# Sum of Two Sides of Triangle Greater than Third Side

## Theorem

Given a triangle $ABC$, the sum of the lengths of any two sides of the triangle is greater than the length of the third side.

In the words of Euclid:

In any triangle two sides taken together in any manner are greater than the remaining one.

## Proof Let $ABC$ be a triangle.

By Euclid's Second Postulate, we can produce $BA$ past $A$ in a straight line.

By Construction of Equal Straight Lines from Unequal, there exists a point $D$ such that $DA = CA$.

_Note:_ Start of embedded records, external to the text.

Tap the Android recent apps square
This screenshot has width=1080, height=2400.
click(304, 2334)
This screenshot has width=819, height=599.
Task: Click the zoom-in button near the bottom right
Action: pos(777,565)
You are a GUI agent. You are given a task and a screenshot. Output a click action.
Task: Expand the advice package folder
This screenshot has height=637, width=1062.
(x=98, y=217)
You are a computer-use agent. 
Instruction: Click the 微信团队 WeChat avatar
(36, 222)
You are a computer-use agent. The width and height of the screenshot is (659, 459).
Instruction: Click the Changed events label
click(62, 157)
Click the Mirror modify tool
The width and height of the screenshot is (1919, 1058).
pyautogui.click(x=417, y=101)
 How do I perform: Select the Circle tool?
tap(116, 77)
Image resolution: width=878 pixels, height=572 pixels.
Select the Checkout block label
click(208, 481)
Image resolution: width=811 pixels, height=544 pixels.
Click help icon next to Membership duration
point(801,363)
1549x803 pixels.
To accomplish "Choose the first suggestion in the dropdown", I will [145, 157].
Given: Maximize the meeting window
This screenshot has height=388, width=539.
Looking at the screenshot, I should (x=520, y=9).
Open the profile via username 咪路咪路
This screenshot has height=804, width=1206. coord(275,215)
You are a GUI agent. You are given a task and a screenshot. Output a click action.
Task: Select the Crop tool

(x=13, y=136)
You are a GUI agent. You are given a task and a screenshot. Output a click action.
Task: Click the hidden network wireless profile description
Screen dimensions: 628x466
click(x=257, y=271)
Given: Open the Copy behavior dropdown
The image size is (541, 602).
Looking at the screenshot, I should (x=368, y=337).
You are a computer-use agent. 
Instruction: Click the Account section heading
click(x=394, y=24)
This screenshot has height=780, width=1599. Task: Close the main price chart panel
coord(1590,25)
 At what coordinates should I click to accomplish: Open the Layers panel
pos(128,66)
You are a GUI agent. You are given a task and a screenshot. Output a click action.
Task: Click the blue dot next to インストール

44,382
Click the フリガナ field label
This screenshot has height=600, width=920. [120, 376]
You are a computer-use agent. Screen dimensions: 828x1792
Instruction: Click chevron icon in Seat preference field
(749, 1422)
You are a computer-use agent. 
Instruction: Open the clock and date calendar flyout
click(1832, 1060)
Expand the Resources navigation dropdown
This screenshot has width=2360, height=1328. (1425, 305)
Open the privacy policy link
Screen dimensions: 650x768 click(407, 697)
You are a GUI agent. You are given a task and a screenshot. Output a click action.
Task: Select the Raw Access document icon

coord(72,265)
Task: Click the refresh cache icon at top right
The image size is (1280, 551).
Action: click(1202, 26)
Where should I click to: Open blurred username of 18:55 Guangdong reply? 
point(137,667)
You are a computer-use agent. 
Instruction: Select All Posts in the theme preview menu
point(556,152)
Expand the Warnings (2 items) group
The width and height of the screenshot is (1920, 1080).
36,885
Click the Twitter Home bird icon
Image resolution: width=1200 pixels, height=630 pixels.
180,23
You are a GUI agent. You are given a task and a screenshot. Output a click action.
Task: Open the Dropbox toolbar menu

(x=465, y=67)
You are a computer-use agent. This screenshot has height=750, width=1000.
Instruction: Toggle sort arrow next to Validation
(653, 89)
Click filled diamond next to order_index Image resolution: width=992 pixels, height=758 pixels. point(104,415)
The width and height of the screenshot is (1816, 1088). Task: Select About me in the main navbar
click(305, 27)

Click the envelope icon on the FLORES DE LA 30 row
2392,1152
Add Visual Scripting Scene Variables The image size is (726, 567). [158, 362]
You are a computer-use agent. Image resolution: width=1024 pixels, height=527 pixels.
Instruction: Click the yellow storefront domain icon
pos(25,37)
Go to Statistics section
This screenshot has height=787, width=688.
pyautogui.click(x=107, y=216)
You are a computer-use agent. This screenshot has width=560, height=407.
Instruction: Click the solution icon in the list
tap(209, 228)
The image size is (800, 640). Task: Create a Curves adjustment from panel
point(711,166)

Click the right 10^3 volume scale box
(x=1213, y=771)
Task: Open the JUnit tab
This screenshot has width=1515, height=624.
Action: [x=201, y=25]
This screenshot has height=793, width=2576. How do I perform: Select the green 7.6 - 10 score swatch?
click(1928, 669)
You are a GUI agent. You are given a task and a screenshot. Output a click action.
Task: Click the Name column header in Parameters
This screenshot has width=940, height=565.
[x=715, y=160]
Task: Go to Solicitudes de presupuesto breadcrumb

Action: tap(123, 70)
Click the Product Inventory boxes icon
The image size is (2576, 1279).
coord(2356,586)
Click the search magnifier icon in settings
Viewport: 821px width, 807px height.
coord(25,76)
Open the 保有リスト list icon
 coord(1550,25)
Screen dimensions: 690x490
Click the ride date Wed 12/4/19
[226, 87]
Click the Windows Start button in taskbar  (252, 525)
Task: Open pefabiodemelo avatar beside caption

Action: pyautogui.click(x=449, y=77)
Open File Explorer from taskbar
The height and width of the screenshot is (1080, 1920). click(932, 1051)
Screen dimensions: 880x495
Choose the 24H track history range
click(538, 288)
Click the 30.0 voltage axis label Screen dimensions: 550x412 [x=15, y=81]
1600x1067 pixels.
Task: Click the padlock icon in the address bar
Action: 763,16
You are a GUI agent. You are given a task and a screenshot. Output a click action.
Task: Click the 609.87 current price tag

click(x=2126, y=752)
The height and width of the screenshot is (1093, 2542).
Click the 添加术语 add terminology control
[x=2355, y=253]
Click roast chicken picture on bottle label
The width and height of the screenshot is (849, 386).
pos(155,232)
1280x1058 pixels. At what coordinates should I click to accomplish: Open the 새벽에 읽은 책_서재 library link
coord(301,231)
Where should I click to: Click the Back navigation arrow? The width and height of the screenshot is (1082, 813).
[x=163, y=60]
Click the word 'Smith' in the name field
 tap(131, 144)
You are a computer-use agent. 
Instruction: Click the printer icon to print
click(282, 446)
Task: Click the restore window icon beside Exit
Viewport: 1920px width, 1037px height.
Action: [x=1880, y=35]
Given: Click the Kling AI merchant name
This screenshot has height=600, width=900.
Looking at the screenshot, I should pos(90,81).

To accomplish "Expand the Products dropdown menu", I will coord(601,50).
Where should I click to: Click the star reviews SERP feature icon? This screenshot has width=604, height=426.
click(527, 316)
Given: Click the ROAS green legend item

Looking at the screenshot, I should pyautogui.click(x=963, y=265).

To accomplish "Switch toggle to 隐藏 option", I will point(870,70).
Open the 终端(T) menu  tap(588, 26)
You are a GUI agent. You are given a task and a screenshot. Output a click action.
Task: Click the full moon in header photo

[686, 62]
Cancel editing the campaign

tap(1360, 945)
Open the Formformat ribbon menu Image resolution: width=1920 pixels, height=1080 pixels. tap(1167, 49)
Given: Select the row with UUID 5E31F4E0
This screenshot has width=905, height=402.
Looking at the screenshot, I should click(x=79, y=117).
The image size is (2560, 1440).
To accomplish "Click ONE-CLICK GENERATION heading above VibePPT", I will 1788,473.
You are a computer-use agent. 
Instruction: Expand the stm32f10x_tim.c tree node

Therefore, from Isosceles Triangle has Two Equal Angles:

$\angle ADC = \angle ACD$

Thus by Common Notion $5$:

$\angle BCD > \angle BDC$

Thus $\triangle DCB$ is a triangle having $\angle BCD$ greater than $\angle BDC$

$BD > BC$

But:

$BD = BA + AD$

and:

$AD = AC$

Thus:

$BA + AC > BC$

A similar argument shows that $AC + BC > BA$ and $BA + BC > AC$.

$\blacksquare$

## Historical Note

This proof is Proposition $20$ of Book $\text{I}$ of Euclid's The Elements.
It is a geometric interpretation of the Triangle Inequality.